Recently, while implementing a geographic search for an API in MongoDB and Node, I came across a variant of JSON I had never heard of: Newline Delimited JSON (NDJSON). I had copied and pasted this example dataset from MongoDB and started trying to use it before noticing a couple peculiar features in its structure: there was no outer array or parent object, and there were no commas between each member object.
I started searching Google with terms like, “parse json no comma.” As I learned that I was dealing with NDJSON, it surprised me that I had gone 5 years as a developer without ever hearing of any variants of JSON, and that when I found questions on Stackoverflow and various GitHub tickets asking similar questions, some of the top, first responses just said things like, “That’s improperly formatted JSON.”

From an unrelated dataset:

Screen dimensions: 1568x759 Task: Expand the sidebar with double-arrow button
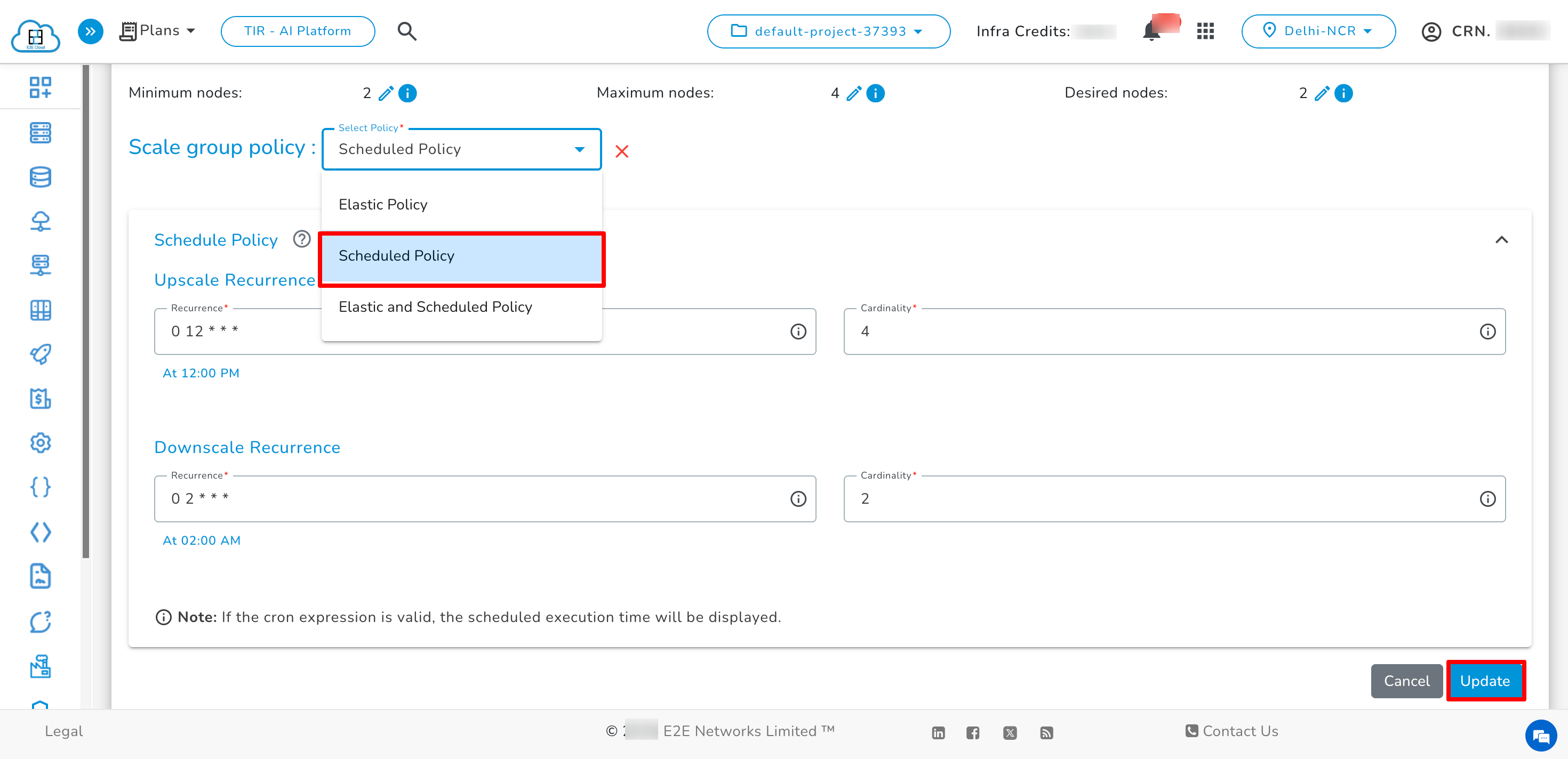click(90, 31)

All I wanted to do was seed my database with a one-off script. I ended up installing a package called ndjson
to import the data, do a slight transformation of some keys, and write an output file in “traditional” JSON.
const fs = require('fs');
const ndjson = require('ndjson');
let zipsToOutput = [];
fs.createReadStream('src/data/raw/zips.json')
.pipe(ndjson.parse())
.on('data', (obj) => {
zipsToOutput.push(obj);
})
.on('end', () => {
const mappedZips = zipsToOutput.map(({ _id, city, loc, pop, state }) => ({
zip: _id,
city,
loc,
pop,
state
}));
fs.writeFile(
'src/data/processed/zips.json',
JSON.stringify(mappedZips),
'utf8',
(err) => {
if (err) {
console.error(err);
return;
}
console.log('done writing ndjson to json');
}
);
});